Refractive surgery is a non-essential type of eye surgery done to better the eye’s refractive state. It also helps decrease a patient’s dependency on contact lenses or glasses.
Various methods can be used for refractive surgery, including cornea remodeling, lens replacement, or lens implantation. Most of the common methods of refractive surgery use excimer lasers in reshaping the cornea’s curvature.
Successful refractive surgery can help reduce or even cure some common vision issues like hyperopia, myopia, astigmatism, and presbyopia.
Just like any other surgical treatment method, refractive surgery has some side effects. Most of them are minor and can be managed and treated using over-the-counter medications. The doctor also advises you on how to manage those side effects. Some of the side effects include;
1. Dry Eye
This is one of the most common side effects of refractive surgery. It is mainly caused by a temporary decrease in the amount of tears your eyes produce. That happens, superficial nerve endings found on the surface of your cornea have to regenerate and heal after the surgery.
That causes the cornea to become numb, losing the sensation needed to trigger tear production. Also, those nerve endings produce chemical messengers known as cytokines.
Those chemical messengers act as growth factors that coordinate interaction between the cells on the surface of the eye. Therefore, after surgery, the nerve endings may not be in a position to produce the cytokines.
Nerve regeneration may take between 6-12 weeks, and it may take up to 6 months for your eyes to stop being dry. The dryness may cause burning in the eyes and affect your vision. To deal with the dryness, your doctor may recommend eye drops.
If you experience severe dry eyes for a longer period, the doctor may recommend a procedure to have special plugs placed in your tear ducts. Those plugs will stop your tears from drying on the eye’s surface.

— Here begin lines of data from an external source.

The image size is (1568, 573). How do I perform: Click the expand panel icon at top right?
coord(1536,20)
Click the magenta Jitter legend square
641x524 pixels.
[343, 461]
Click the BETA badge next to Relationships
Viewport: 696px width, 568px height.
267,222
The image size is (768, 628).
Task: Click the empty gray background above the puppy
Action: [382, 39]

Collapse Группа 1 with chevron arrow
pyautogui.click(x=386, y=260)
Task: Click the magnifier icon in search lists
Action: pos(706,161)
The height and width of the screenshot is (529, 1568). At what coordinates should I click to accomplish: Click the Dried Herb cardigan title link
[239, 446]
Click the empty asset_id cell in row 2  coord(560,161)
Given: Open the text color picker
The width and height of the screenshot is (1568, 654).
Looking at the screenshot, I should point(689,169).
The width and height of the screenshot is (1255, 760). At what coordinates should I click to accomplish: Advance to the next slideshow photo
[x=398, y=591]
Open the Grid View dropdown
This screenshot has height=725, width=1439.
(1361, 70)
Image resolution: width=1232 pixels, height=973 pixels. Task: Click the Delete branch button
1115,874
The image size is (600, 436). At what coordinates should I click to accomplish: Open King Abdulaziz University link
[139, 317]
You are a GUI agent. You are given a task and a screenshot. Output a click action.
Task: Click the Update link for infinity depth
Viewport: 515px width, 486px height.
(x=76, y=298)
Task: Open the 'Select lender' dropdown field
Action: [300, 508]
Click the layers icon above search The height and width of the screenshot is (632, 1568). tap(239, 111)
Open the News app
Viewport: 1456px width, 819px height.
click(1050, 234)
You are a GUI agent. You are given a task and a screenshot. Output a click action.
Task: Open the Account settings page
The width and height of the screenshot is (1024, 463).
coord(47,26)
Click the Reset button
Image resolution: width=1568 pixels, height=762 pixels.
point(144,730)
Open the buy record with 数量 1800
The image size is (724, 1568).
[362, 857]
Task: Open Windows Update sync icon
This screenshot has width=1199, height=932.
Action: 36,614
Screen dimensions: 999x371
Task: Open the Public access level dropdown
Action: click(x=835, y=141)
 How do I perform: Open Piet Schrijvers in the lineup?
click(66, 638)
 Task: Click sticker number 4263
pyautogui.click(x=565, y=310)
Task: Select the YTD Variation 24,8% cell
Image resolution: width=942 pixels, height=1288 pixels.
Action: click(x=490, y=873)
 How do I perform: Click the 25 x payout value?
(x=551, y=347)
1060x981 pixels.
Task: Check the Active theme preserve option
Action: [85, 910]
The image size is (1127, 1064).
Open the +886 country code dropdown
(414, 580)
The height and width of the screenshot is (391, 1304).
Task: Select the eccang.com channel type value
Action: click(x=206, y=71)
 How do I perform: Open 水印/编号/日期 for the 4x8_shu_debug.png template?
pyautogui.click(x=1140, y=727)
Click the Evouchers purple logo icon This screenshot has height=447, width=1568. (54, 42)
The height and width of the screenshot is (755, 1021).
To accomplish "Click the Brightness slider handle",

In any case, you had an underlying eye condition that was not detected before the procedure; dry eyes can become a permanent problem.
2. Halos and Glare
You may notice that your vision will be affected a few days to a few weeks after the refractive surgery. You may experience double vision and increased light sensitivity. You will also experience glare and halos around bright lights.
The halos and glare happen because the fluid in your recently treated cornea causes the light to scatter. That may make it dangerous for you to drive at night. After a few days or weeks, the fluid in the cornea clears, and the halos and glare clear up.
3. Discomfort
This is one of the worst side effects but also lasts for the shortest time. Immediately after the surgery, your eyes will feel uncomfortable, which is expected because someone has been touching them for some time.
That discomfort may last for about 30-45 minutes, and the best way to deal with it is to sleep or keep your eyes shut for some time. You will wake up with most of the discomfort gone.
You may however, still have itchy and scratchy eyes, and you may feel as if you have a foreign object in your eye. As much as you are tempted to, do not rub the eyes because that will make things worse.
Doctors recommend preservative-free artificial tears. For better relief, try having them as cold as possible before using them.
4. Flap Complications
Refractive surgery may involve removing or folding back the flap from the front of the eye. That can cause complications like excess tears, infections, buttonholes, irregular fragmented flaps, and partial flaps.
Also, the outermost tissue of the cornea (epithelium) might grow abnormally under the flap as the eye heals (epithelial ingrowth). In many cases, epithelial ingrowth does not cause any complications.
However, there are instances when it may cause blurred vision, double vision, and discomfort. These complications have not become rare among patients, especially those whose doctors use the IntraLase femtosecond laser.
5. Undercorrections and Overcorrections
Undercorrections happen when too little tissue is removed from your eye. That results in you not achieving the clear vision you had wished for. This mostly happens in people who have short-sightedness.
Undercorrections can be fixed by getting another procedure where more tissue will be removed. However, that has to wait for about a year, when you have fully healed from the previous procedure.
Overcorrection, on the other hand, happens when too much tissue is removed from the eye. Unlike undercorrections, nothing much can be done to correct overcorrections.